To do this the search engine scans its index of millions and millions of websites to compare them so it can bring back the best answer. It does this instantly, displaying the top 10 or so in list format to searchers. If searchers don’t like the first ten results, they can click through to the second page, or even the third. Most people never do this however, so it’s important to get on the first page of search engine listings, and preferably into the first 1-3 positions.
So how do search engines decide what webpages are the most relevant result for searchers? Every search engine uses a different algorithm, so the answer varies, but for now let’s focus on Google, since it’s by far the most popular. Google doesn’t make all the factors it uses to decide search position clear, but there ARE some factors that are widely known to influence Google ranking.
1. Relevancy: When people search, they are usually seeking information on a specific topic, so Google looks for pages that appear to host the most relevant content for that search term. If you were looking for healthy food, for example, you’d be disappointed if a search engine gave you a list of results on garages! Google crawls websites to spot pages that seem to be a close match for the keyword a searcher has used. The thing is, there are 1000’s, if not millions of pages that might be relevant for most of the keywords people search for, and Google can’t show them all.
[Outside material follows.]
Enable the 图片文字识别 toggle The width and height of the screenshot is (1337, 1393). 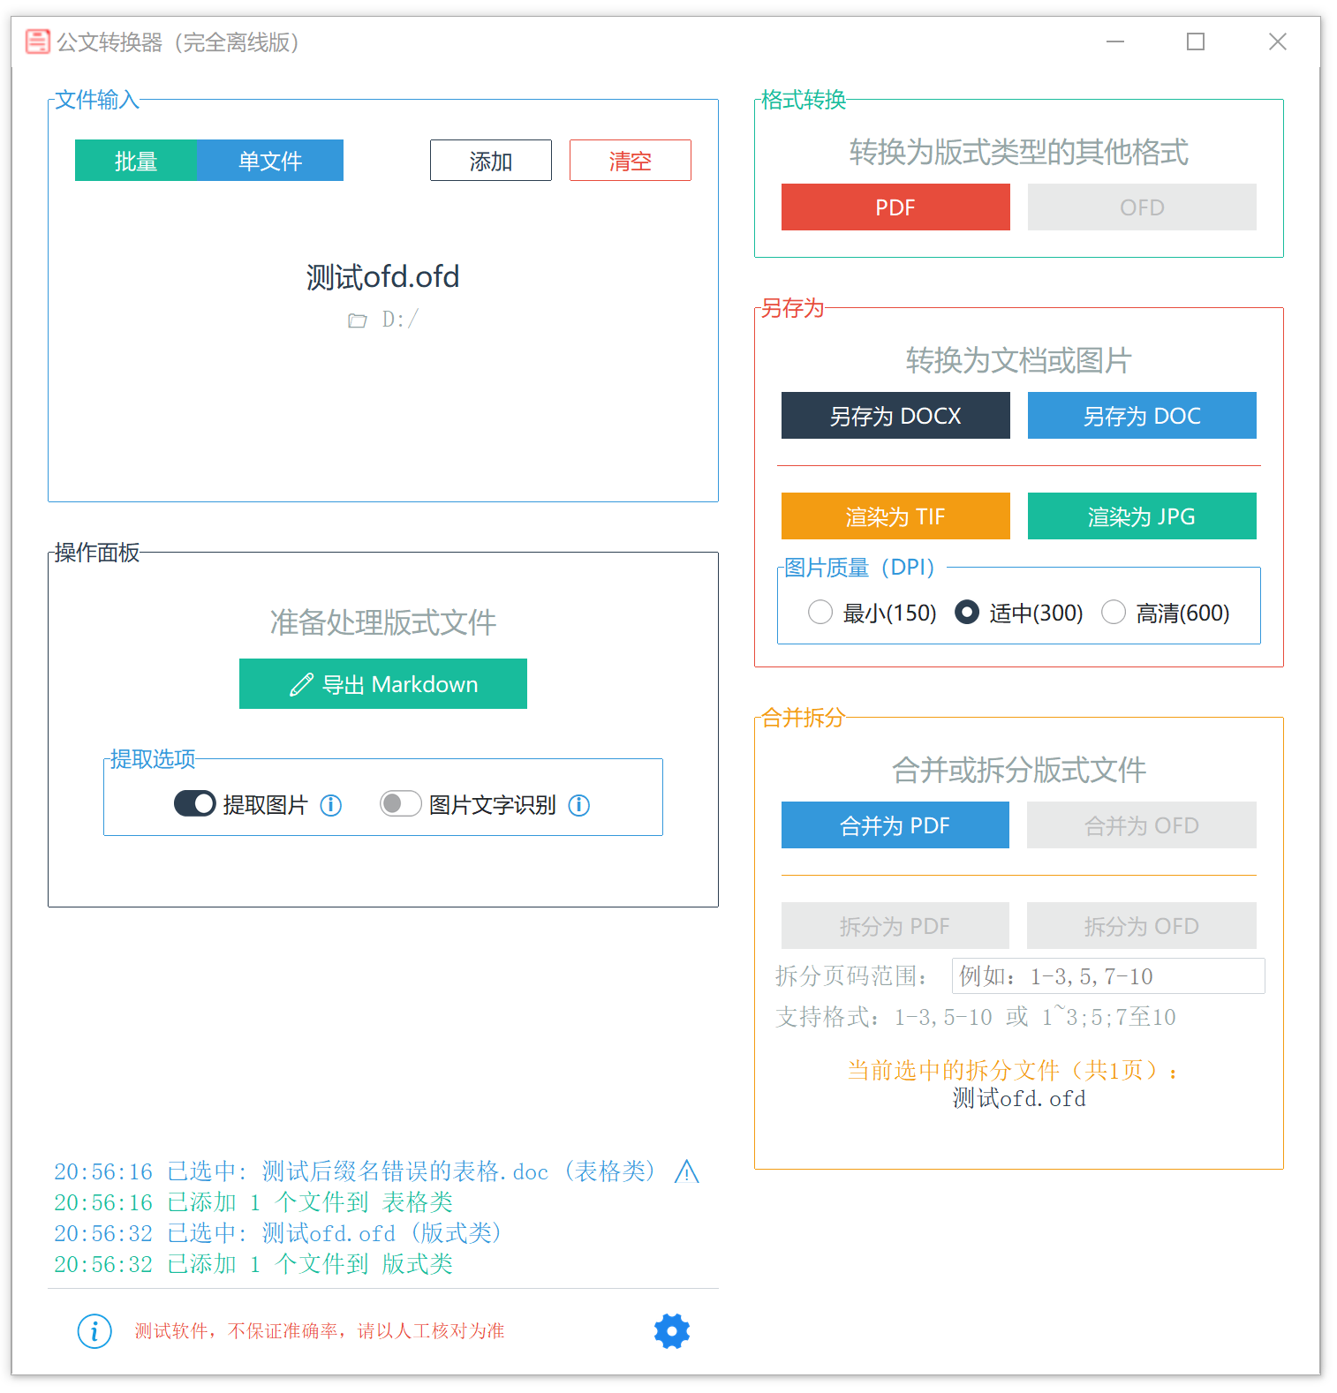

If you were to search the term banana smoothie for example, you’d get 56 million results! To sort out what results to show on the first page, then the second page and so on, Google’s algorithm looks at two other factors – Authority and Usefulness.
2. Authority: Google decides whether the content it crawls is trustworthy and relevant to what searchers are looking for. To assign an authority ranking, Google weighs up how many backlinks from trusted sites a webpage has managed to obtain. The more trusted backlinks from relevant sites, the higher any webpage will rank in Google’s authority rankings.
3. Usefulness: Even if Google gives your content a high authority and relevancy value, it will still need to look at its usefulness before it ranks it in search. If Google doesn’t think your content is useful, it won’t score you highly. Google has even stated that it assesses content for both quality AND usefulness. So, what would be an example of content that Google might view as useful?
A webpage with content that is well-organised, that uses clear language and makes use of sub-headers to break up large text chunks, would get a high usefulness score from Google. Even if that page didn’t have many quality backlinks it would still do well in Google search results.
The reason this sort of page receives a ranking boost is because Google measures how useful a page is based on how users interact with it. This is known as User Experience Signals. A page that is well-organised, well-structured, and clear makes it’s more likely that when users click through, they’ll have a positive experience and stay for longer.
Spend time creating well-structured quality content that people enjoy interacting with, so you boost your User Experience Signal rating. When Google crawls its index of sites, it measures User Experience Signals, to try and discover the websites people love. It then prioritises the sites that offer the best User Experience in its rankings, making User Experience Signals an extremely important factor to focus on.